Além do livro “Ser”, uma obra poética publicada em 2004, dois anos mais tarde, reconhecendo que “temos sido várias vezes e por várias pessoas, lembrando-nos ser um dever, incitados à publicação das memórias. Temos consciência de dispormos de conhecimento para, participando no conjunto plural, contribuir para a determinação, o mais nitidamente possível, da realidade do processo da luta de libertação nacional do nosso país”. João Mendes publica – sob chancela da editora Promédia – a obra “Donde para onde”, na qual sugere “Tópicos para o estudo do movimento de libertação nacional moçambicano”.
Ainda que a publicação de literatura científica sobre a história colonial moçambicana se tenha tornado fecunda no país, a mesma, invariavelmente, é da autoria de analistas e investigadores estrangeiros – muitos dos quais não tiveram uma participação directa no fenómeno da ocupação e dominação colonial nas chamadas “colónias portuguesas” – sendo por essa razão que se apoiam na consulta de documentos oficiais do Governo português, incluindo personalidades que tenham participado.
É nesse contexto que, a par de tudo isso, o mérito da obra de João Mendes se irá traduzir numa realidade em que “sentimos como obrigação de militante, participante activo do nosso Movimento de Libertação Nacional, desde a década 40, tentar contribuir para o mais completo conhecimento da realidade do nosso processo de libertação desde a criação de colónia a país independente e, sempre ainda, em luta pela libertação total”, como o autor refere.
João Mendes é eterno
Reconheçamos então – como está escrito na obra “Ser” – que “quando a realidade mata/ a poesia empunha/ o estandarte do humanismo”, procurando dessa forma demonstrar (numa possível descrição da sua personalidade) que João Mendes é uma entidade que se sublima num processo em que – até à data da sua morte, vítima de doença – se manteve “sem vaidade com personalidade/ sem heroísmo com humanismo/ sem furor com amor”.
Agora, ainda que desta vez – roubado eternamente pelo falecimento –, da sua experiência, personalidade, obra que se tornou uma verdadeira relíquia, se podem aprender valiosas lições, lutando-se contra esse EGOÍSMO social que faz com que eles se comportem de forma imprudente. Afinal, “(...) sabem e não se importam/ que os excessos do seu luxo/ se alimentam da fome, sede e doença/ de milhões de pessoas”.

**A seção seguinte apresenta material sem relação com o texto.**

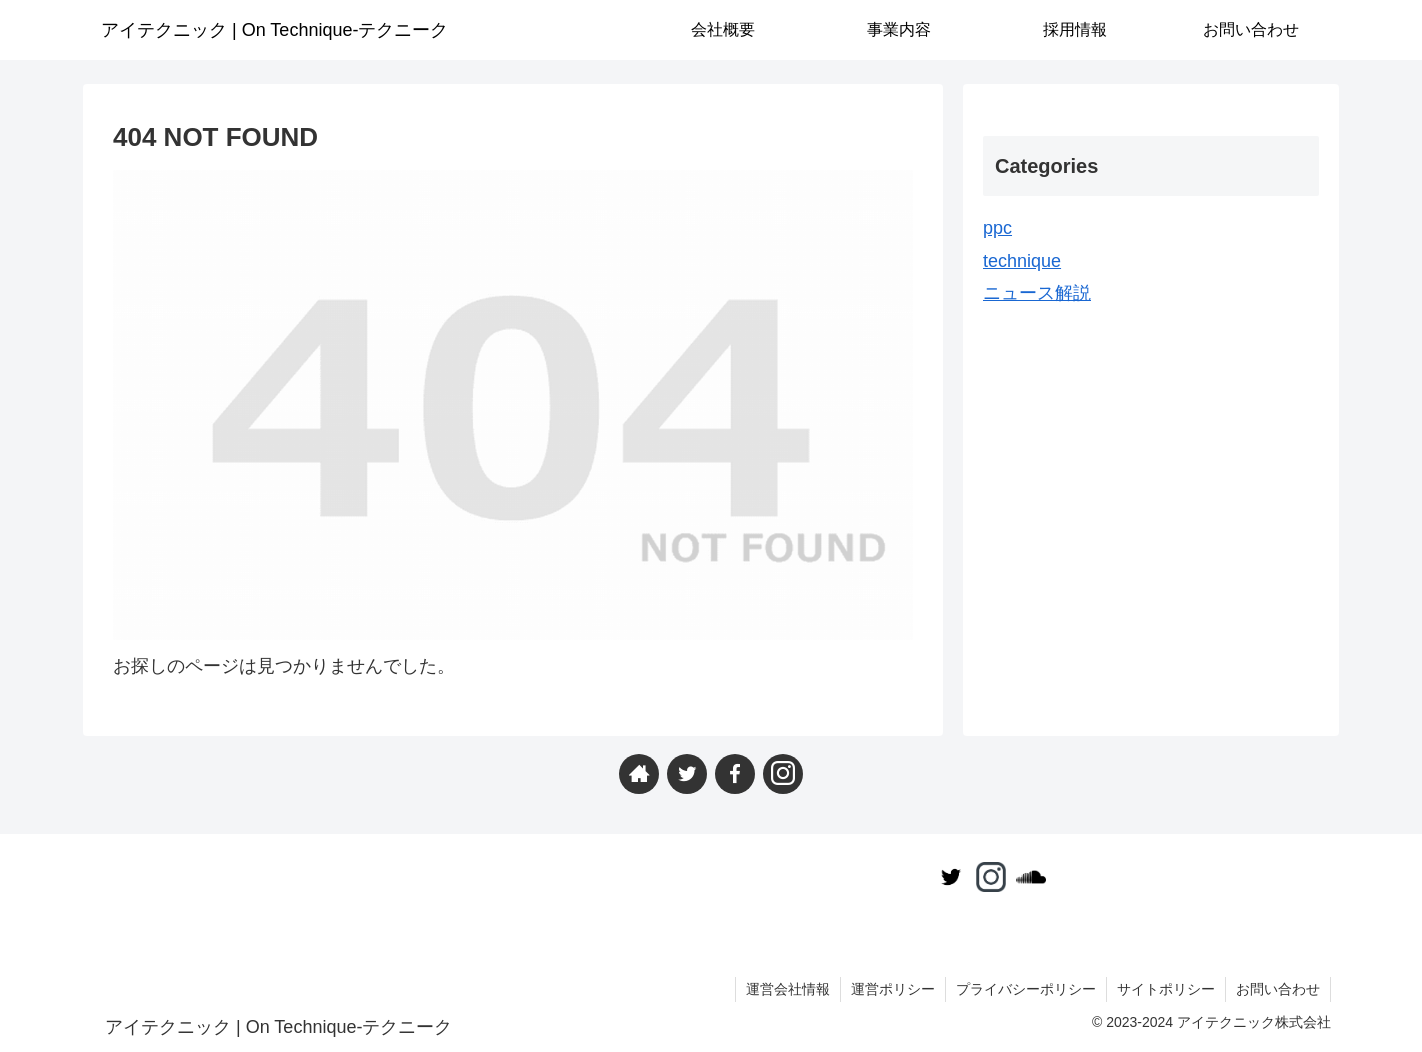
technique (1022, 261)
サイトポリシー (1166, 989)
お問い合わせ (1278, 989)
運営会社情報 (788, 989)
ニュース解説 (1037, 293)
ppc (997, 228)
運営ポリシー (893, 989)
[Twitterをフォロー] (687, 774)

Sim, fingindo de que se esqueceram dos DIREITOS HUMANOS, “eles/ os autocratas e plutocratas/ enformando democracia/ privatizando liberdade/ nos aprisionam em campo minado/ e nos impõem/ o mais ignóbil direito humano: o de explorar/ e nos interditam/ o mais humano direito: o de viver”. João Mendes nasceu no dia 07 de Julho de 1926, tendo encontrado a morte a 15 de Outubro de 2012, aos 86 anos. Paz à sua alma!
*A produção deste artigo baseou-se, essencialmente, na consulta da obras “Sangue Negro”, de Noémia de Sousa, “Ser” e “Donde para onde – Tópicos para o estudo do movimento de libertação nacional moçambicano”, ambos da autoria de João Mendes.